HERMOSILLO, Sonora.— Tras registrarse su cuarta destitución de la representación del Partido de la Revolución Democrática (PRD) ante el Instituto Estatal Electoral y de Participación Ciudadana (IEE Sonora), el exdirigente estatal Carlos Navarro López aseguró que “no está dicha la última palabra” e informó que interpondrá un recurso de reconsideración ante la Sala Superior del Tribunal Electoral del Poder Judicial de la Federación (TEPJF).
Navarro López sostuvo que el fondo del conflicto partidista no radica únicamente en quién ostenta la representación legal ante el órgano electoral local, sino en el futuro político del perredismo sonorense y la intención de transformarlo en la agrupación local “Macizo”.
“Es la cuarta ocasión que me remueven, y el tema central de este conflicto interno no es la representación en el IEE: es el asunto de si va a preservarse la identidad del PRD Sonora o lo van a cambiar a Macizo. Ese es el punto central”, aseveró el líder perredista.
Acusa estrategia de dilación e irregularidades administrativas
El exdirigente señaló a Joel Ramírez y a su grupo político de recurrir a la convocatoria irregular de consejos partidistas para anular acuerdos previos, lo que ha generado una cadena de impugnaciones e inestabilidad interna desde principios de año.
“Andan desesperados pues el tiempo se les está acabando. Pueden celebrar este asunto de su cuarto intento y desviar la atención, pero han retrasado todo porque van cuatro consejos que citan irregularmente para tumbar el anterior; así pasó en enero, marzo, abril y julio”, puntualizó.
Respecto al expediente que analiza el IEE Sonora sobre la constitución de la nueva fuerza política, Navarro López indicó que el instituto deberá iniciar el procedimiento correspondiente para verificar la autenticidad de las firmas presentadas, luego de detectarse inconsistencias en al menos ocho apoyos ciudadanos.

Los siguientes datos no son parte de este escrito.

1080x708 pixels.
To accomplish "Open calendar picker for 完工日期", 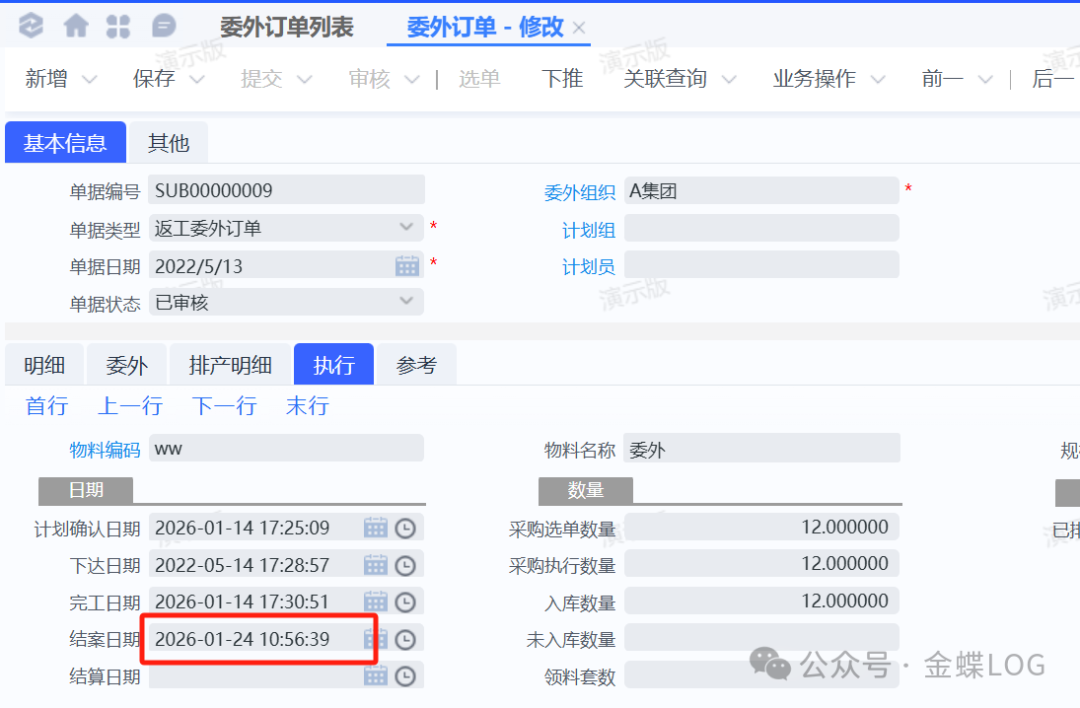I will tap(375, 603).
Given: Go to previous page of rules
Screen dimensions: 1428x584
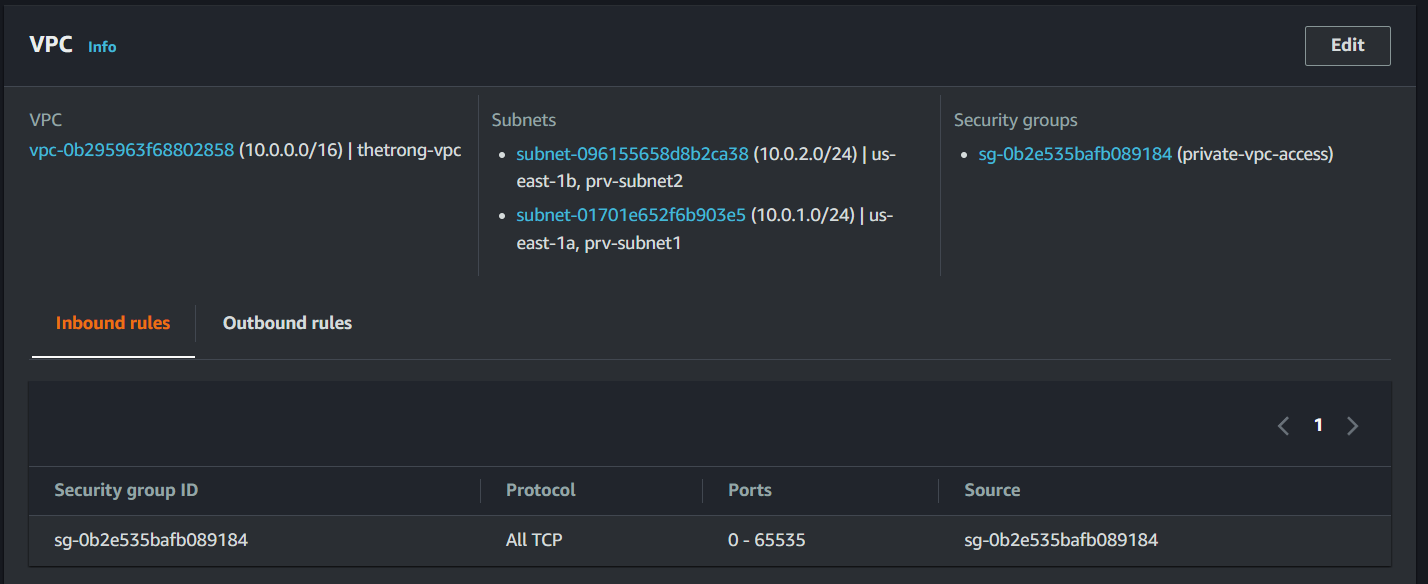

Vía legal abierta en el TEPJF
Luego del fallo emitido por la Sala Regional Guadalajara, Carlos Navarro confirmó que acudirá a la última instancia jurisdiccional en la Ciudad de México, argumentando que se vulneró su derecho de audiencia y debido proceso.
“La litis no es si tiene facultades o no la dirección estatal del partido. Las tiene, pero para ello tenía que darme derecho de audiencia —el cual no me dieron— y comprobar las dos causales para la remoción: inasistencias injustificadas e incumplimiento de obligaciones, cosas que no hicieron”, explicó.
Finalmente, reiteró que la Sala Superior será la encargada de resolver en definitiva la controversia y fijar la postura legal sobre la representación del partido en la entidad.